* [DIRECTIONS FOR THIS TASK]: Each record must be repeated exactly as it stands.

----- MATERIAL PROVIDED -----

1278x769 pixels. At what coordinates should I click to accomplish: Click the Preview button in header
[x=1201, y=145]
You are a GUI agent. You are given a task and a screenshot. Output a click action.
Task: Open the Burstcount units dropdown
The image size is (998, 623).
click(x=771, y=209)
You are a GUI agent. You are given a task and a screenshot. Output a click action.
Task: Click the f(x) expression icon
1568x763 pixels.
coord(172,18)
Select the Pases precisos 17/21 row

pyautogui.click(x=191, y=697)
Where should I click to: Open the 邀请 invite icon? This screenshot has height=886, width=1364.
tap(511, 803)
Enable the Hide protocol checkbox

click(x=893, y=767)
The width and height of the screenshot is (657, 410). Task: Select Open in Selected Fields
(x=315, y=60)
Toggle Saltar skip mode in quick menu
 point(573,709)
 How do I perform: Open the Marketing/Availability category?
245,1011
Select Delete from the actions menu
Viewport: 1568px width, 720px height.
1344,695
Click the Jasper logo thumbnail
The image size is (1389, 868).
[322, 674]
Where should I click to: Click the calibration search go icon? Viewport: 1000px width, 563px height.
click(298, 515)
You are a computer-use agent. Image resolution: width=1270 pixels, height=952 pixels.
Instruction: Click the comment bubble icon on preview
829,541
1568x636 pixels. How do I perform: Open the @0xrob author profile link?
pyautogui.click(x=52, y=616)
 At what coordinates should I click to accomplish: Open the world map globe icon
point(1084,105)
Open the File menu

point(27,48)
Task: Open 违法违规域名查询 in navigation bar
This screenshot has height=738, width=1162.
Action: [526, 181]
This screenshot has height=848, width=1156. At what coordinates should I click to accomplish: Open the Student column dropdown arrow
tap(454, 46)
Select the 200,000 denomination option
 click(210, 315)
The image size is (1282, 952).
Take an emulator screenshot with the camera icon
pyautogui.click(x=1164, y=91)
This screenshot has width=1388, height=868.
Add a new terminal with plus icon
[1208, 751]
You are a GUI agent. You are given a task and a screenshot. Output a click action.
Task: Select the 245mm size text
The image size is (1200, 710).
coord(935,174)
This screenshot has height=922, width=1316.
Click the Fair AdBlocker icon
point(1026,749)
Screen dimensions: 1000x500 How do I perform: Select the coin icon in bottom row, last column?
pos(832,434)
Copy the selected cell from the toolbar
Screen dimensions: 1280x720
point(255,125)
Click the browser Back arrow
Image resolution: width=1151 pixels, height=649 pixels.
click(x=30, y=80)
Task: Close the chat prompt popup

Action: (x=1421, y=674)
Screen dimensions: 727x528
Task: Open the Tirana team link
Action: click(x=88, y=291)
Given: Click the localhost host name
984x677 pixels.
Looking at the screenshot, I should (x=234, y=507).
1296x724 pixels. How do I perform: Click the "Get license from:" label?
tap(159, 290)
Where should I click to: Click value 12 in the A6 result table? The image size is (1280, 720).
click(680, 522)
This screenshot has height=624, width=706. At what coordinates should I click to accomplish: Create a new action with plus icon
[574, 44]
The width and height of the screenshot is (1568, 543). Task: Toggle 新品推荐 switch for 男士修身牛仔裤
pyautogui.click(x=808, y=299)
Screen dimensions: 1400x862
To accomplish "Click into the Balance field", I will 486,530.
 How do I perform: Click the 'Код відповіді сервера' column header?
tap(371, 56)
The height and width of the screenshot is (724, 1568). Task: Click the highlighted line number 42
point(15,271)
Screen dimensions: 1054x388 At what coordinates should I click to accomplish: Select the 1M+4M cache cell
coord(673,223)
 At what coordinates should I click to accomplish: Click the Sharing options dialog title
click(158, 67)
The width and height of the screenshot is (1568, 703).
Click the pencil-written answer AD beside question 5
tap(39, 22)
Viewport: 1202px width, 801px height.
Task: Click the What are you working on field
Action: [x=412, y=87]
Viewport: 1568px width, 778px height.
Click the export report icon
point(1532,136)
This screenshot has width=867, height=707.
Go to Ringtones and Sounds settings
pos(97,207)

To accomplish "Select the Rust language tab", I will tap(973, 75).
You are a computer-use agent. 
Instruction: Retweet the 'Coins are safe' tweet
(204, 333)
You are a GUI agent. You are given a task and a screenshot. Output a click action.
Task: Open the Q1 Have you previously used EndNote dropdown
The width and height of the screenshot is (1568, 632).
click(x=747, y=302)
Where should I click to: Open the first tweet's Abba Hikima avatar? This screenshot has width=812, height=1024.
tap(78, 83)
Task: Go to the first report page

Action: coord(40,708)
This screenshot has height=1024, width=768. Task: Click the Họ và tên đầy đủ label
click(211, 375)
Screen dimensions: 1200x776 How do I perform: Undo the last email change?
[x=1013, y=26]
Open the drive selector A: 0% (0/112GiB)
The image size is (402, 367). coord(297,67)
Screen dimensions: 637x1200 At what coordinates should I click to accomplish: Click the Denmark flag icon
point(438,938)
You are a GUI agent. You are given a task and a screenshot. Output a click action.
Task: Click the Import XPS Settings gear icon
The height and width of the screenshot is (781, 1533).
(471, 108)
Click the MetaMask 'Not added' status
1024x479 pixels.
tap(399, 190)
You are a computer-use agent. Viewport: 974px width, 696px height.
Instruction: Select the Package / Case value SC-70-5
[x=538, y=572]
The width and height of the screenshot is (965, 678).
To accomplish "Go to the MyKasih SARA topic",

-----

* [YOUR SOLUTION]:
1278x769 pixels. At what coordinates should I click to accomplish: Click the Preview button in header
[x=1201, y=145]
You are a GUI agent. You are given a task and a screenshot. Output a click action.
Task: Open the Burstcount units dropdown
The image size is (998, 623).
click(x=771, y=209)
You are a GUI agent. You are given a task and a screenshot. Output a click action.
Task: Click the f(x) expression icon
1568x763 pixels.
coord(172,18)
Select the Pases precisos 17/21 row

pyautogui.click(x=191, y=697)
Where should I click to: Open the 邀请 invite icon? This screenshot has height=886, width=1364.
tap(511, 803)
Enable the Hide protocol checkbox

click(x=893, y=767)
The width and height of the screenshot is (657, 410). Task: Select Open in Selected Fields
(x=315, y=60)
Toggle Saltar skip mode in quick menu
 point(573,709)
 How do I perform: Open the Marketing/Availability category?
245,1011
Select Delete from the actions menu
Viewport: 1568px width, 720px height.
1344,695
Click the Jasper logo thumbnail
The image size is (1389, 868).
[322, 674]
Where should I click to: Click the calibration search go icon? Viewport: 1000px width, 563px height.
click(298, 515)
You are a computer-use agent. Image resolution: width=1270 pixels, height=952 pixels.
Instruction: Click the comment bubble icon on preview
829,541
1568x636 pixels. How do I perform: Open the @0xrob author profile link?
pyautogui.click(x=52, y=616)
 At what coordinates should I click to accomplish: Open the world map globe icon
point(1084,105)
Open the File menu

point(27,48)
Task: Open 违法违规域名查询 in navigation bar
This screenshot has height=738, width=1162.
Action: [526, 181]
This screenshot has height=848, width=1156. At what coordinates should I click to accomplish: Open the Student column dropdown arrow
tap(454, 46)
Select the 200,000 denomination option
 click(210, 315)
The image size is (1282, 952).
Take an emulator screenshot with the camera icon
pyautogui.click(x=1164, y=91)
This screenshot has width=1388, height=868.
Add a new terminal with plus icon
[1208, 751]
You are a GUI agent. You are given a task and a screenshot. Output a click action.
Task: Select the 245mm size text
The image size is (1200, 710).
coord(935,174)
This screenshot has height=922, width=1316.
Click the Fair AdBlocker icon
point(1026,749)
Screen dimensions: 1000x500 How do I perform: Select the coin icon in bottom row, last column?
pos(832,434)
Copy the selected cell from the toolbar
Screen dimensions: 1280x720
point(255,125)
Click the browser Back arrow
Image resolution: width=1151 pixels, height=649 pixels.
click(x=30, y=80)
Task: Close the chat prompt popup

Action: (x=1421, y=674)
Screen dimensions: 727x528
Task: Open the Tirana team link
Action: click(x=88, y=291)
Given: Click the localhost host name
984x677 pixels.
Looking at the screenshot, I should (x=234, y=507).
1296x724 pixels. How do I perform: Click the "Get license from:" label?
tap(159, 290)
Where should I click to: Click value 12 in the A6 result table? The image size is (1280, 720).
click(680, 522)
This screenshot has height=624, width=706. At what coordinates should I click to accomplish: Create a new action with plus icon
[574, 44]
The width and height of the screenshot is (1568, 543). Task: Toggle 新品推荐 switch for 男士修身牛仔裤
pyautogui.click(x=808, y=299)
Screen dimensions: 1400x862
To accomplish "Click into the Balance field", I will 486,530.
 How do I perform: Click the 'Код відповіді сервера' column header?
tap(371, 56)
The height and width of the screenshot is (724, 1568). Task: Click the highlighted line number 42
point(15,271)
Screen dimensions: 1054x388 At what coordinates should I click to accomplish: Select the 1M+4M cache cell
coord(673,223)
 At what coordinates should I click to accomplish: Click the Sharing options dialog title
click(158, 67)
The width and height of the screenshot is (1568, 703).
Click the pencil-written answer AD beside question 5
tap(39, 22)
Viewport: 1202px width, 801px height.
Task: Click the What are you working on field
Action: [x=412, y=87]
Viewport: 1568px width, 778px height.
Click the export report icon
point(1532,136)
This screenshot has width=867, height=707.
Go to Ringtones and Sounds settings
pos(97,207)

To accomplish "Select the Rust language tab", I will tap(973, 75).
You are a computer-use agent. 
Instruction: Retweet the 'Coins are safe' tweet
(204, 333)
You are a GUI agent. You are given a task and a screenshot. Output a click action.
Task: Open the Q1 Have you previously used EndNote dropdown
The width and height of the screenshot is (1568, 632).
click(x=747, y=302)
Where should I click to: Open the first tweet's Abba Hikima avatar? This screenshot has width=812, height=1024.
tap(78, 83)
Task: Go to the first report page

Action: coord(40,708)
This screenshot has height=1024, width=768. Task: Click the Họ và tên đầy đủ label
click(211, 375)
Screen dimensions: 1200x776 How do I perform: Undo the last email change?
[x=1013, y=26]
Open the drive selector A: 0% (0/112GiB)
The image size is (402, 367). coord(297,67)
Screen dimensions: 637x1200 At what coordinates should I click to accomplish: Click the Denmark flag icon
point(438,938)
You are a GUI agent. You are given a task and a screenshot. Output a click action.
Task: Click the Import XPS Settings gear icon
The height and width of the screenshot is (781, 1533).
(471, 108)
Click the MetaMask 'Not added' status
1024x479 pixels.
tap(399, 190)
You are a computer-use agent. Viewport: 974px width, 696px height.
Instruction: Select the Package / Case value SC-70-5
[x=538, y=572]
The width and height of the screenshot is (965, 678).
To accomplish "Go to the MyKasih SARA topic",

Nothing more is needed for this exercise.